PROBLEM |
Please return every line of the listing below word for word, changing nothing.

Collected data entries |

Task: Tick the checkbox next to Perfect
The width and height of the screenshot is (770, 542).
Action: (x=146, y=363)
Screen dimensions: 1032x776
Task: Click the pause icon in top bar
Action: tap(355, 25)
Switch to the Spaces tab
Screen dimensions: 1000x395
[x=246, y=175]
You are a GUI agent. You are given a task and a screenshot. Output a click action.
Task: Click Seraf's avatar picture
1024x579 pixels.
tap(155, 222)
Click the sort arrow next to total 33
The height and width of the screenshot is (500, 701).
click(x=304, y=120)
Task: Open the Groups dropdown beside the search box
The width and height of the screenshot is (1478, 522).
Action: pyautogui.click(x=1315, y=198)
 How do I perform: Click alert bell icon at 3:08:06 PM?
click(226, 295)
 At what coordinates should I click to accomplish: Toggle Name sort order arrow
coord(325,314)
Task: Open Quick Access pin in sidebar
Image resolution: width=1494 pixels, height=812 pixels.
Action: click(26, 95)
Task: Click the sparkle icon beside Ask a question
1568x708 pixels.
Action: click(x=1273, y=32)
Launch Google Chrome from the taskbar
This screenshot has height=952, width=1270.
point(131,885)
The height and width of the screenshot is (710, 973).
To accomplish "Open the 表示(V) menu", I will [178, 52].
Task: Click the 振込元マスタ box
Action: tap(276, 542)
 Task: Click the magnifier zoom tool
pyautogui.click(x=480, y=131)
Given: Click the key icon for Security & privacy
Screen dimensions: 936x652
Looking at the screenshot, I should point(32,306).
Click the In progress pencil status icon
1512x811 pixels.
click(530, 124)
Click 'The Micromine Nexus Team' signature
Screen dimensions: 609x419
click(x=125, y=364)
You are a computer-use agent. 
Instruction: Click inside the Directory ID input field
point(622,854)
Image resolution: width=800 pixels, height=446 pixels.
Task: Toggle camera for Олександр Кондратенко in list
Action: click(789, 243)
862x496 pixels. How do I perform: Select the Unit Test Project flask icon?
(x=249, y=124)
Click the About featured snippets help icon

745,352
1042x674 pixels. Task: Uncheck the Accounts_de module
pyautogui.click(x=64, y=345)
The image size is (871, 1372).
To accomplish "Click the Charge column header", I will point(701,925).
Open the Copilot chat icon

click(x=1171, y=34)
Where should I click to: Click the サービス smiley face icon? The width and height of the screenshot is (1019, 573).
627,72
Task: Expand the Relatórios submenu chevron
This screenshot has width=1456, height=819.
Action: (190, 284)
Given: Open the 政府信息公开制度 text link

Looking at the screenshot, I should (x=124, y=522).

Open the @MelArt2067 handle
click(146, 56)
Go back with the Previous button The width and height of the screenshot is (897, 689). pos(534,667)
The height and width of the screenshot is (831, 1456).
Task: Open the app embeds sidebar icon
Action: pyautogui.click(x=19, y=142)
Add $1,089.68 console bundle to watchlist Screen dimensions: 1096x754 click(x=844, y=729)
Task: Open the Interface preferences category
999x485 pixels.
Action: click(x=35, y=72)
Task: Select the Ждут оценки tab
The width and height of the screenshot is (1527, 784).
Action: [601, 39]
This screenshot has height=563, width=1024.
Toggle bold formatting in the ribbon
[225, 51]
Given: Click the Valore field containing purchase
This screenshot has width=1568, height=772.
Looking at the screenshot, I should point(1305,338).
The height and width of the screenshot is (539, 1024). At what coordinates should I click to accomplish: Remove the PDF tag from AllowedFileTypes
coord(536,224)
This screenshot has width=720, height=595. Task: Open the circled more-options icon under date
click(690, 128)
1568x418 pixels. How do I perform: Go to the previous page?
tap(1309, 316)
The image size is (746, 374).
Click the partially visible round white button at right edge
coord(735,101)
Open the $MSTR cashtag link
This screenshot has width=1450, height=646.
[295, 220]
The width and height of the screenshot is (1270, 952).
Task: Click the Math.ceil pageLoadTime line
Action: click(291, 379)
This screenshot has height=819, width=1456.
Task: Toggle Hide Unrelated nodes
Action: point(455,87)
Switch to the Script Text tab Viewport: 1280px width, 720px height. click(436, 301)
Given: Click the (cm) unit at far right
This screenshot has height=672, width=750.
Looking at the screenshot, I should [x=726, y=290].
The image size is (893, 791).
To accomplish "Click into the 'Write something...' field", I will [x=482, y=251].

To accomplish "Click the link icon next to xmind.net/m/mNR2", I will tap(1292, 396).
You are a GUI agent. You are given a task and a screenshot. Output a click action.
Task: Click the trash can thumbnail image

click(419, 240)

RESULT BELOW |
Task: Tick the checkbox next to Perfect
The width and height of the screenshot is (770, 542).
Action: (x=146, y=363)
Screen dimensions: 1032x776
Task: Click the pause icon in top bar
Action: tap(355, 25)
Switch to the Spaces tab
Screen dimensions: 1000x395
[x=246, y=175]
You are a GUI agent. You are given a task and a screenshot. Output a click action.
Task: Click Seraf's avatar picture
1024x579 pixels.
tap(155, 222)
Click the sort arrow next to total 33
The height and width of the screenshot is (500, 701).
click(x=304, y=120)
Task: Open the Groups dropdown beside the search box
The width and height of the screenshot is (1478, 522).
Action: pyautogui.click(x=1315, y=198)
 How do I perform: Click alert bell icon at 3:08:06 PM?
click(226, 295)
 At what coordinates should I click to accomplish: Toggle Name sort order arrow
coord(325,314)
Task: Open Quick Access pin in sidebar
Image resolution: width=1494 pixels, height=812 pixels.
Action: click(26, 95)
Task: Click the sparkle icon beside Ask a question
1568x708 pixels.
Action: click(x=1273, y=32)
Launch Google Chrome from the taskbar
This screenshot has height=952, width=1270.
point(131,885)
The height and width of the screenshot is (710, 973).
To accomplish "Open the 表示(V) menu", I will [178, 52].
Task: Click the 振込元マスタ box
Action: tap(276, 542)
 Task: Click the magnifier zoom tool
pyautogui.click(x=480, y=131)
Given: Click the key icon for Security & privacy
Screen dimensions: 936x652
Looking at the screenshot, I should point(32,306).
Click the In progress pencil status icon
1512x811 pixels.
click(530, 124)
Click 'The Micromine Nexus Team' signature
Screen dimensions: 609x419
click(x=125, y=364)
You are a computer-use agent. 
Instruction: Click inside the Directory ID input field
point(622,854)
Image resolution: width=800 pixels, height=446 pixels.
Task: Toggle camera for Олександр Кондратенко in list
Action: click(789, 243)
862x496 pixels. How do I perform: Select the Unit Test Project flask icon?
(x=249, y=124)
Click the About featured snippets help icon

745,352
1042x674 pixels. Task: Uncheck the Accounts_de module
pyautogui.click(x=64, y=345)
The image size is (871, 1372).
To accomplish "Click the Charge column header", I will point(701,925).
Open the Copilot chat icon

click(x=1171, y=34)
Where should I click to: Click the サービス smiley face icon? The width and height of the screenshot is (1019, 573).
627,72
Task: Expand the Relatórios submenu chevron
This screenshot has width=1456, height=819.
Action: (190, 284)
Given: Open the 政府信息公开制度 text link

Looking at the screenshot, I should (x=124, y=522).

Open the @MelArt2067 handle
click(146, 56)
Go back with the Previous button The width and height of the screenshot is (897, 689). pos(534,667)
The height and width of the screenshot is (831, 1456).
Task: Open the app embeds sidebar icon
Action: pyautogui.click(x=19, y=142)
Add $1,089.68 console bundle to watchlist Screen dimensions: 1096x754 click(x=844, y=729)
Task: Open the Interface preferences category
999x485 pixels.
Action: click(x=35, y=72)
Task: Select the Ждут оценки tab
The width and height of the screenshot is (1527, 784).
Action: [601, 39]
This screenshot has height=563, width=1024.
Toggle bold formatting in the ribbon
[225, 51]
Given: Click the Valore field containing purchase
This screenshot has width=1568, height=772.
Looking at the screenshot, I should point(1305,338).
The height and width of the screenshot is (539, 1024). At what coordinates should I click to accomplish: Remove the PDF tag from AllowedFileTypes
coord(536,224)
This screenshot has width=720, height=595. Task: Open the circled more-options icon under date
click(690, 128)
1568x418 pixels. How do I perform: Go to the previous page?
tap(1309, 316)
The image size is (746, 374).
Click the partially visible round white button at right edge
coord(735,101)
Open the $MSTR cashtag link
This screenshot has width=1450, height=646.
[295, 220]
The width and height of the screenshot is (1270, 952).
Task: Click the Math.ceil pageLoadTime line
Action: click(291, 379)
This screenshot has height=819, width=1456.
Task: Toggle Hide Unrelated nodes
Action: point(455,87)
Switch to the Script Text tab Viewport: 1280px width, 720px height. click(436, 301)
Given: Click the (cm) unit at far right
This screenshot has height=672, width=750.
Looking at the screenshot, I should [x=726, y=290].
The image size is (893, 791).
To accomplish "Click into the 'Write something...' field", I will [x=482, y=251].

To accomplish "Click the link icon next to xmind.net/m/mNR2", I will tap(1292, 396).
You are a GUI agent. You are given a task and a screenshot. Output a click action.
Task: Click the trash can thumbnail image

click(419, 240)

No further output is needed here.